### Objetivos
A. Resuma em duas frases o trecho sobre a disputa pela presidência do Senado.
B. Prossiga o trecho sobre a disputa pela presidência do Senado a partir do ponto em que ele termina.

### Trecho citado
Ele manifestou em mais de uma ocasião o interesse em ter a presidência do Senado. "Nós temos a maior bancada na Câmara e a maior bancada no Senado. Não é possível que a gente não tenha a presidência de alguma das Casas", disse. Valdemar esclareceu, porém, estar disposto a conversar. "Eu acho que é um fato novo. Temos que dialogar para ver com os demais partidos e como no Senado vai caminhar esta questão."
O presidente do PL reconheceu que há desafios para se atingir os 41 votos na disputa do Senado, mas disse que seu "pessoal" já trabalha "bastante" para isso. "Por isso temos que compor na Câmara para ter sucesso no Senado", disse. Valdemar frisou que atuará não apenas pelos votos dos senadores, mas também pelo empenho de Lira e do presidente licenciado do PP, o senador Ciro Nogueira, o atual ministro-chefe da Casa Civil.
Valdemar rechaçou, porém, uma composição com o PP para apoiar uma possível candidatura da senadora eleita Tereza Cristina (PP-MS) à presidência do Senado. "Podemos fazer composição com o Arthur, se ele ceder o cargo dele na Câmara. Não pode o PP ter as duas vagas, não é verdade?", disse.
O presidente em exercício do PP, Cláudio Cajado, classifica como "legítima" a posição de Valdemar, mas defende a importância do diálogo. "Ele tem que tentar, de fato, fortalecer cada vez mais a legenda. Agora, não sei como será isso a nível de conjunto como um todo, porque você tem o partido que foi líder e protagonista de uma oposição direta ao presidente eleito Lula [nas eleições]", declara.

### Registros de dados
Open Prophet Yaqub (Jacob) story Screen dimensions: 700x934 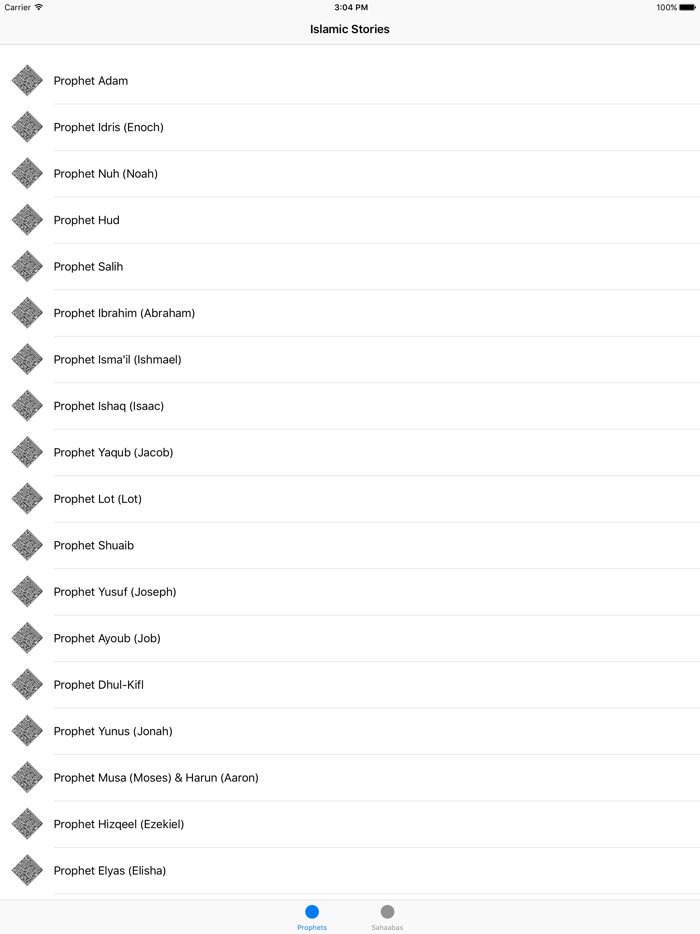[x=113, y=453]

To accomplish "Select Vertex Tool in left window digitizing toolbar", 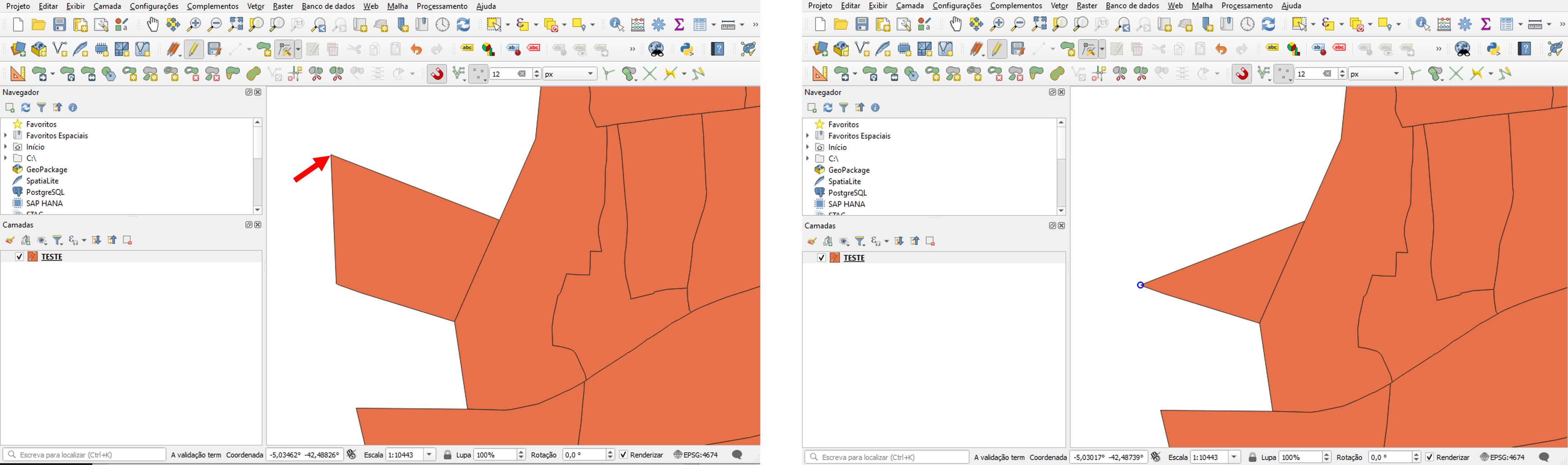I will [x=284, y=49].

==

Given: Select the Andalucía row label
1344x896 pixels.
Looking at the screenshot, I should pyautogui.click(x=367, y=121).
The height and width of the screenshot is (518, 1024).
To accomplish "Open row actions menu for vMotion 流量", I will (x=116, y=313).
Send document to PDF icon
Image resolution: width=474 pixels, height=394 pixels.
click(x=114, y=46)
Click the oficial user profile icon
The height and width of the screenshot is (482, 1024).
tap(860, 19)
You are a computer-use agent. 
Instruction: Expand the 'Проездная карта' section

### Em resposta
A. Valdemar, presidente do PL, manifestou interesse na presidência do Senado e reconheceu que há desafios para atingir os 41 votos. Ele rejeitou uma composição com o PP para apoiar Tereza Cristina, a menos que Arthur ceda o cargo na Câmara, e Cláudio Cajado, presidente em exercício do PP, classificou sua posição como legítima, mas defendeu o diálogo.

B.
Embora o PP e o Republicanos tenham sido, junto com o PL, outros partidos da coligação que apoiou a reeleição de Bolsonaro, Cajado sustenta que sua legenda "só participou" do processo eleitoral. "O maior partido foi o PL. E eu não sei como as outras forças vão ver isso. Mas acho que ele tem que dialogar. Fora que o próprio PSD vai querer ter, obviamente, a manutenção da presidência [do Senado] com o Rodrigo Pacheco, que já manifestou [o interesse na reeleição] através de vários aliados", diz.
A atual posição do PP é de construir um diálogo pela reeleição de Lira, inclusive com o apoio do PT, o que poderia inserir o partido na base de apoio de Lula. Cajado acredita, porém, que conversas entre o PP e o PL ainda devem ocorrer, e esclarece que os diálogos estão sendo conduzidos por Lira.
"Estamos deixando que as conversas ocorram. Quem está protagonizando isso e sendo interlocutor das conversas é o próprio presidente Arthur Lira, ele mesmo está sendo interlocutor das conversas, mas não pude conversar com ele hoje a respeito de como estão os andamentos destas tratativas", diz.O presidente em exercício do PP acredita que as conversas pela sucessão podem evoluir a partir do fim do mês. "Eu acredito que, a partir da semana do dia 20 (...) possamos ter uma visão muito mais concreta do que teremos em termos de conversas com o governo eleito e também entre os partidos, não só o Progressistas [PP]", diz Cajado.